Data items:
_____
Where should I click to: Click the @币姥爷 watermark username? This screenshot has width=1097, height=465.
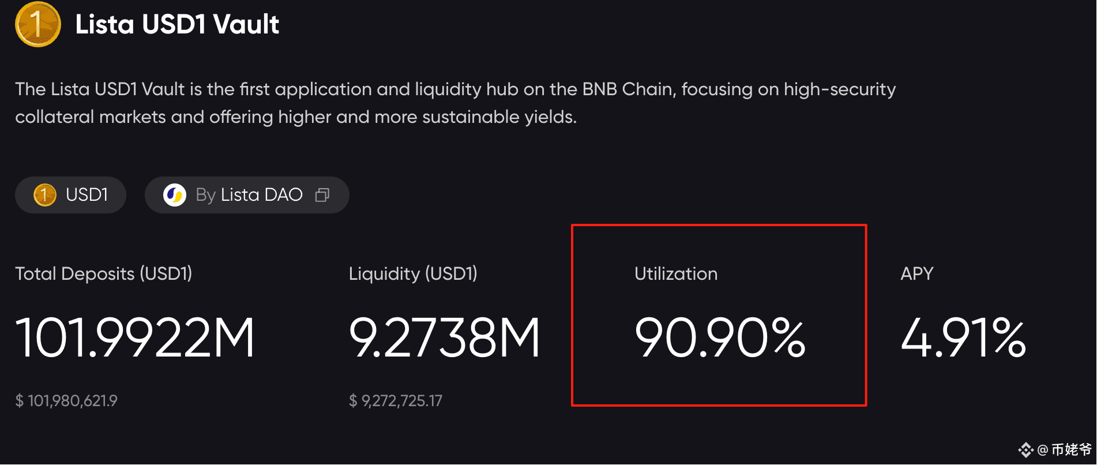[1065, 449]
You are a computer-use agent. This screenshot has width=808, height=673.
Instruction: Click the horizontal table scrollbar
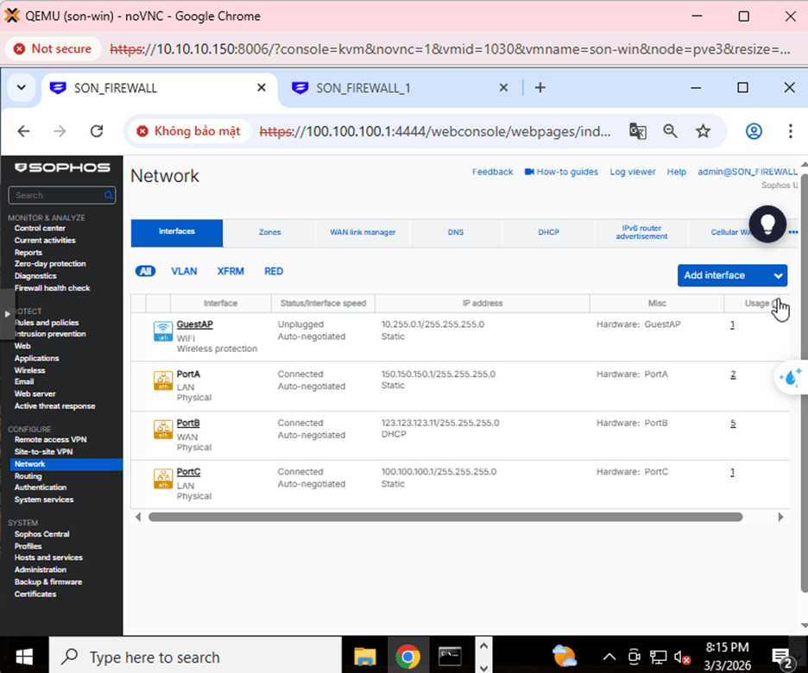pos(445,517)
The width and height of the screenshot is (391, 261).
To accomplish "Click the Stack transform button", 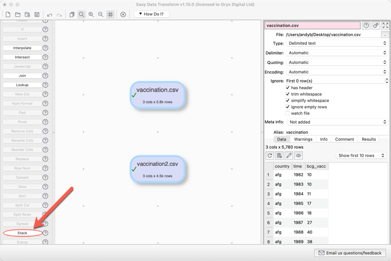I will pyautogui.click(x=22, y=233).
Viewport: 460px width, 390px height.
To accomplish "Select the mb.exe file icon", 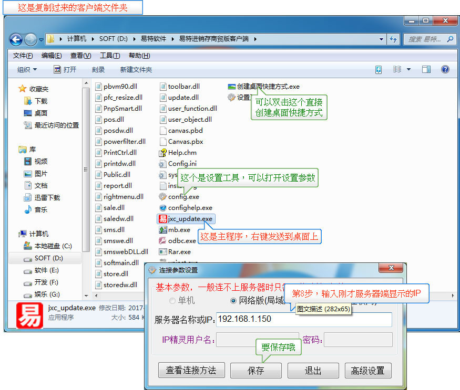I will click(163, 230).
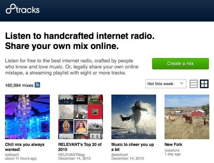Open the snow kick mix cover image
The height and width of the screenshot is (163, 214).
[134, 117]
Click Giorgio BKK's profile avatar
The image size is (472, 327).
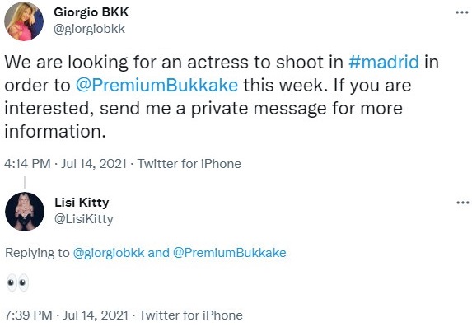pos(24,21)
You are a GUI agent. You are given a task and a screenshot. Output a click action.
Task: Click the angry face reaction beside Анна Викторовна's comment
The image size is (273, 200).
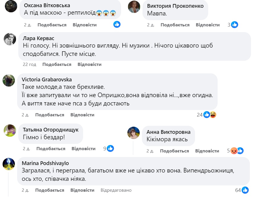(x=234, y=150)
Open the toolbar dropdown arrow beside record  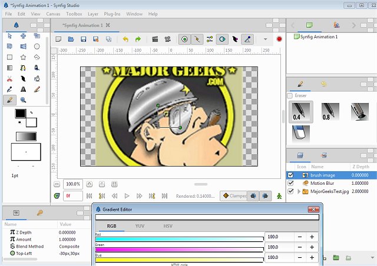point(265,39)
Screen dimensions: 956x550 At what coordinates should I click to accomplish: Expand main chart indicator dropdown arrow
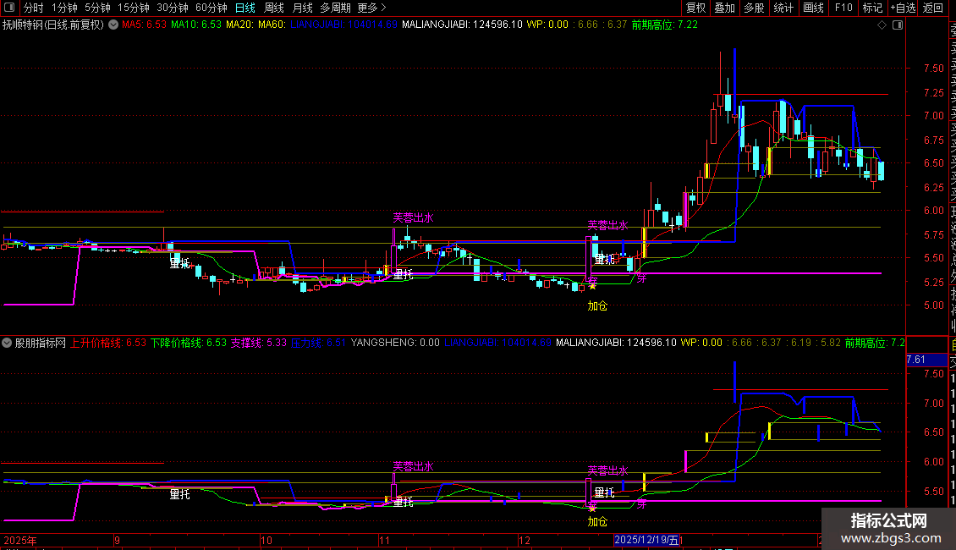(112, 25)
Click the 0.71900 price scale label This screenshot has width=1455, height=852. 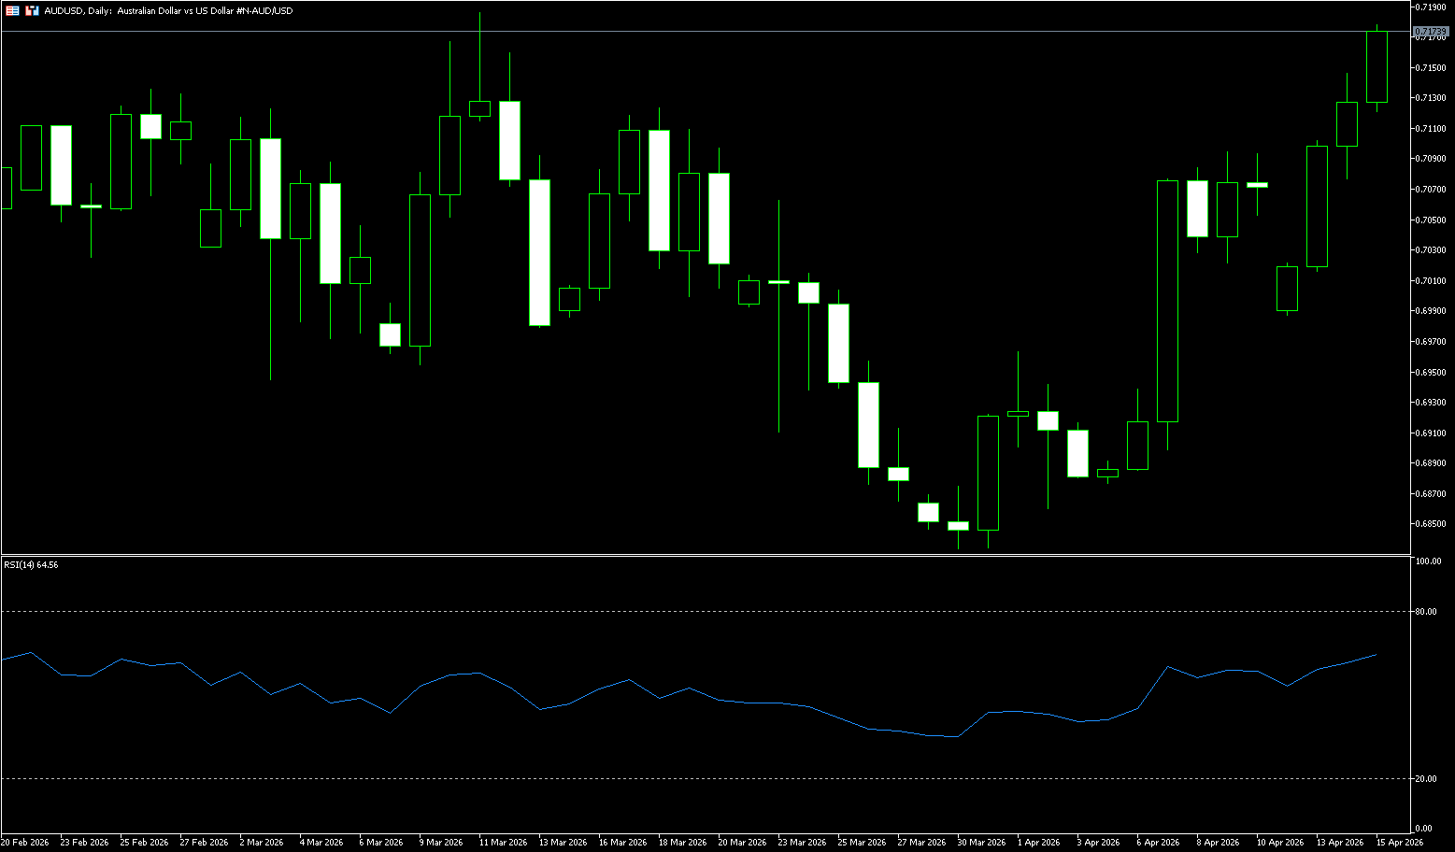point(1431,7)
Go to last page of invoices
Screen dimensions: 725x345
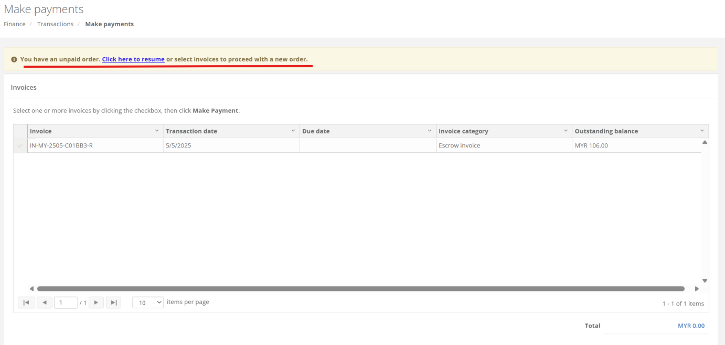coord(113,302)
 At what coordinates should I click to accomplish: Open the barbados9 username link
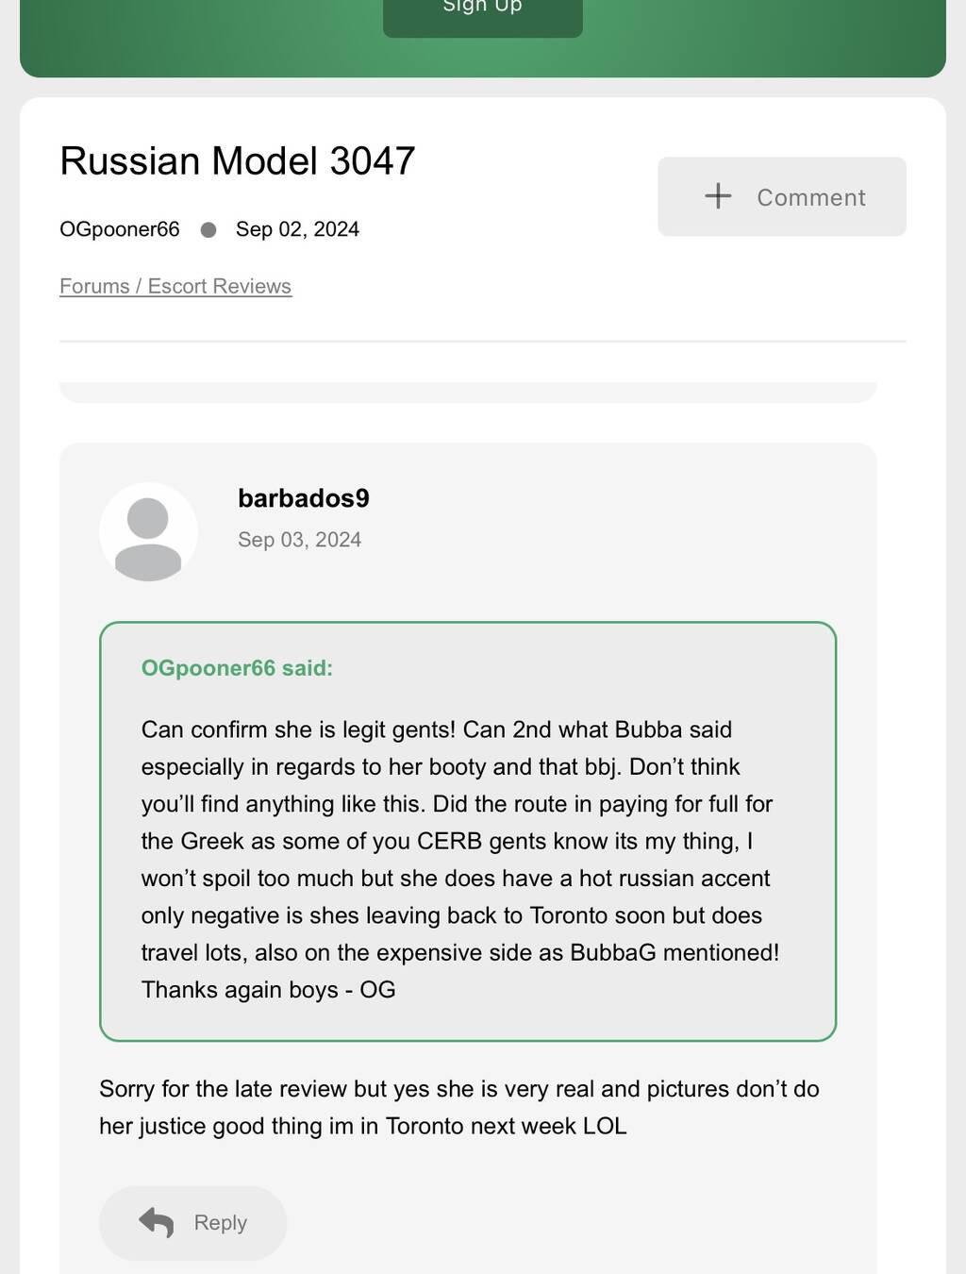tap(303, 498)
_____
• Work task: Given the word "agent", show every line of the records that contains it.

• Response box:
You are a computer-use agent. This screenshot has width=808, height=673.
You are a GUI agent. You are given a task and a screenshot. Output a click action.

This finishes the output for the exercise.